- PF realiza nova fase da operação Barco de Papel contra fraude envolvendo Rioprevidência e Banco Master, com buscas em Balneário Camboriú e Itapema, Santa Catarina.
- Objetivo é localizar e recuperar bens e valores supostamente retirados do apartamento do principal alvo.
- Durante a ação, uma mala com dinheiro em espécie foi arremessada pela janela e foi recuperada pelos agentes.
- Também foram apreendidos dois veículos de luxo e dois smartphones, que serão analisados.
- Entre novembro de 2023 e julho de 2024, o Rioprevidência investiu cerca de 970 milhões de reais no Banco Master, que foi liquidado pelo Banco Central; investigações apuram gestão fraudulenta, desvios e irregularidades.
A Polícia Federal realizou nova operação para apurar suspeitas de fraude em investimentos do Rioprevidência, o fundo de aposentadorias de servidores do Rio de Janeiro, aplicado no Banco Master. A ação ocorreu na manhã desta quarta-feira, em Santa Catarina, nas cidades de Balneário Camboriú e Itapema. O objetivo é localizar e recuperar bens que teriam sido retirados em fases anteriores da investigação.
Três fases da operação Barco de Papel já revelaram indícios de gestão fraudulenta e irregularidades na aplicação dos recursos. Nesta etapa, foram cumpridos mandados de busca e apreensão para investigar possível ocultação de provas e obstrução de investigações, com base na Justiça Federal do Rio de Janeiro.

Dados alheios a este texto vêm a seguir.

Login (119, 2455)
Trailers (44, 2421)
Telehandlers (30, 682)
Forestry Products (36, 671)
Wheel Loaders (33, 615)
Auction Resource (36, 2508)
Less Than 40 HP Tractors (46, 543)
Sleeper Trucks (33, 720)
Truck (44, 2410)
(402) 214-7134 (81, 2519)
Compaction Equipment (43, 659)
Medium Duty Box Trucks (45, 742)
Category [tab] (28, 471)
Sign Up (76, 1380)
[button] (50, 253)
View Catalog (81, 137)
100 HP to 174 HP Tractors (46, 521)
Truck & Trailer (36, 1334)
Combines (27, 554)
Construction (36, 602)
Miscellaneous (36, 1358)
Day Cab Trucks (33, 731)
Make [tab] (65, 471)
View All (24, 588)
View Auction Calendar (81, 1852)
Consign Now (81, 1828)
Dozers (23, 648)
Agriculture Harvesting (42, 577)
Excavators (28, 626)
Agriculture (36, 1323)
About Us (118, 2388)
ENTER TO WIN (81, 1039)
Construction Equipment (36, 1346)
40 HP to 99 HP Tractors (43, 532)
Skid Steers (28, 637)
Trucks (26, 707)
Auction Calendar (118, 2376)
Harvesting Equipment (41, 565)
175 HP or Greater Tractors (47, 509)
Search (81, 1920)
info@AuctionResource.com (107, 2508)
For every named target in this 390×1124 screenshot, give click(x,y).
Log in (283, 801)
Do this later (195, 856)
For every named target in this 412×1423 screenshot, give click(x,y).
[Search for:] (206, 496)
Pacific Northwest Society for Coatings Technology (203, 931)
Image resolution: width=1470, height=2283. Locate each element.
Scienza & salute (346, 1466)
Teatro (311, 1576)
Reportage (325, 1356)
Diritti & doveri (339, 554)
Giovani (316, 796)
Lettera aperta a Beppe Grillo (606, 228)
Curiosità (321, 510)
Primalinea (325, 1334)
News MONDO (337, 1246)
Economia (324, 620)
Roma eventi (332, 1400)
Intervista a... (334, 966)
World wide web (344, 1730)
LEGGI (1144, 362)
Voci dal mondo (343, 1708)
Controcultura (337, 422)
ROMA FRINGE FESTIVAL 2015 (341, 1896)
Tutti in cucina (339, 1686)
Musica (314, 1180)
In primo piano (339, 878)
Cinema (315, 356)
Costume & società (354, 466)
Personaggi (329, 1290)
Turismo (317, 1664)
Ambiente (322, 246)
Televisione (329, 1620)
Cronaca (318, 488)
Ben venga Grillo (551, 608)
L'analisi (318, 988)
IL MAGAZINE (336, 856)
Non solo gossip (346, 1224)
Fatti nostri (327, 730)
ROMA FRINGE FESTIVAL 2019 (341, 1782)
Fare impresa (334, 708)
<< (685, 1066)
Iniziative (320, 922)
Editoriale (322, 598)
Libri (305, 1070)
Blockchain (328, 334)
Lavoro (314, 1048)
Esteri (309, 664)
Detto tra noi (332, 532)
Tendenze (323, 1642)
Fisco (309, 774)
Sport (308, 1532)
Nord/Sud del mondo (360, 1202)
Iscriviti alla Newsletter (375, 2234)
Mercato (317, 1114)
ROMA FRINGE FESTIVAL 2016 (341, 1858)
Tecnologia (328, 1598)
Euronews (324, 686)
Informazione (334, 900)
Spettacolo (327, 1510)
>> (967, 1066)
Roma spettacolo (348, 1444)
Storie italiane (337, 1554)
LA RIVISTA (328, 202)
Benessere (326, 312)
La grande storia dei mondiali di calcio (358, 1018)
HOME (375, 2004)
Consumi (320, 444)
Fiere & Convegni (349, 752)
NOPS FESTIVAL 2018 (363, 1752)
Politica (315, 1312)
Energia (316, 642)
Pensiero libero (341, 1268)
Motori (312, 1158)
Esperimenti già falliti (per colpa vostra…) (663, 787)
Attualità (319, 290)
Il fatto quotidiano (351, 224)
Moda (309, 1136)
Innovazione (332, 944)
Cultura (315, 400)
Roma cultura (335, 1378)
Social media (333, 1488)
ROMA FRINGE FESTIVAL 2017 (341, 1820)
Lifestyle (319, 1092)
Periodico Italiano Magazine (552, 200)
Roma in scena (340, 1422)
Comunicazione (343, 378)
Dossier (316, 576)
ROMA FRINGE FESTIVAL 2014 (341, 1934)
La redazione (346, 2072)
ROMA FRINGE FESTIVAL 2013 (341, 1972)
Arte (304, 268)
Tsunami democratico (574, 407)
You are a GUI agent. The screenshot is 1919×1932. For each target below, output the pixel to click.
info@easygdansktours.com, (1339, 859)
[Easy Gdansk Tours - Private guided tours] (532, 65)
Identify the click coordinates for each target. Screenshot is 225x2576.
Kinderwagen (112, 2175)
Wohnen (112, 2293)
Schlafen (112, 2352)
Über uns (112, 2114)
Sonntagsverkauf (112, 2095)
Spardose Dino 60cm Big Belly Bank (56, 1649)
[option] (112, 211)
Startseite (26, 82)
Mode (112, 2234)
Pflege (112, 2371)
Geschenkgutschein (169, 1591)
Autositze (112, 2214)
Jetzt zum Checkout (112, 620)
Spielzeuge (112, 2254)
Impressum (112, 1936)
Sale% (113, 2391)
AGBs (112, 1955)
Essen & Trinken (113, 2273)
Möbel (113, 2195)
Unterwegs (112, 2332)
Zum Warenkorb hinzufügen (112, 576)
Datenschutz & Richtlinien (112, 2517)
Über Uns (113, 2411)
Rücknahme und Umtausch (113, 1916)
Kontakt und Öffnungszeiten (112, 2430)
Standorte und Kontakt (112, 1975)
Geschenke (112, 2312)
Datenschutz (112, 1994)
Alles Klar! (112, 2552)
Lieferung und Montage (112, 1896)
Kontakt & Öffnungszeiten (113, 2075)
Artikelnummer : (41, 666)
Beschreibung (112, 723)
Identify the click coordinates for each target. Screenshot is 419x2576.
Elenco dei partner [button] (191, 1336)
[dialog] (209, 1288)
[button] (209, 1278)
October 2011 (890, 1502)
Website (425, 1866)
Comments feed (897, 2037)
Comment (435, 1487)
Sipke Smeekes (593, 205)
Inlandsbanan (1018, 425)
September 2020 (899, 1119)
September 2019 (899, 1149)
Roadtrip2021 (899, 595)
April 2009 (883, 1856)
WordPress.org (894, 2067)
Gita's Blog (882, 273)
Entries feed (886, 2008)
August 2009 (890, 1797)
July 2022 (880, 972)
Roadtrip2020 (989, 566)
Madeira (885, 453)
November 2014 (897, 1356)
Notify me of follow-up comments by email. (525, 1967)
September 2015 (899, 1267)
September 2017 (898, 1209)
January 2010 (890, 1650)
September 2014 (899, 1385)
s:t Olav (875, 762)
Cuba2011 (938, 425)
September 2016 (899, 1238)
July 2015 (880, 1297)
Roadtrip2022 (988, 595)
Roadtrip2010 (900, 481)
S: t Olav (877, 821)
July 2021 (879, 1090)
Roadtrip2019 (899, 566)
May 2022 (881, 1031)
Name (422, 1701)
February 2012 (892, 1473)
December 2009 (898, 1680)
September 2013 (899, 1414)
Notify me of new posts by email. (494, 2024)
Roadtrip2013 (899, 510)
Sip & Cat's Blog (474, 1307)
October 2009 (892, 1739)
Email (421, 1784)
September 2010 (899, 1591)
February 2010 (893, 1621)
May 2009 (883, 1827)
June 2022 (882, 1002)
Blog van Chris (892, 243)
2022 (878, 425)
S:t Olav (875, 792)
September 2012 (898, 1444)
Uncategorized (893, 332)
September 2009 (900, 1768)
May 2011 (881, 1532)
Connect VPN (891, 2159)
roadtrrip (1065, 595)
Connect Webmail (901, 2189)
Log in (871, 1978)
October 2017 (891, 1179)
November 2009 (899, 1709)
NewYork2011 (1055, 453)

Durante as diligências em Balneário Camboriú, uma pessoa arremessou pela janela uma mala com dinheiro em espécie, que foi recolhida pelos agentes. Também foram apreendidos dois veículos de luxo e dois smartphones, que passarão por análise técnica.
Desdobramentos
Entre novembro de 2023 e julho de 2024, o Rioprevidência teria investido cerca de 970 milhões de reais em letras financeiras emitidas pelo Banco Master, instituição que foi liquidada pelo Banco Central. As apurações buscam esclarecer se houve gestão fraudulenta, desvio de recursos ou outras irregularidades nas decisões de investimento.
As ordens judiciais desta fase foram autorizadas pela Justiça Federal do Rio de Janeiro com base em indícios de obstrução de investigações e ocultação de provas. A PF não divulgou os nomes dos investigados nesta etapa.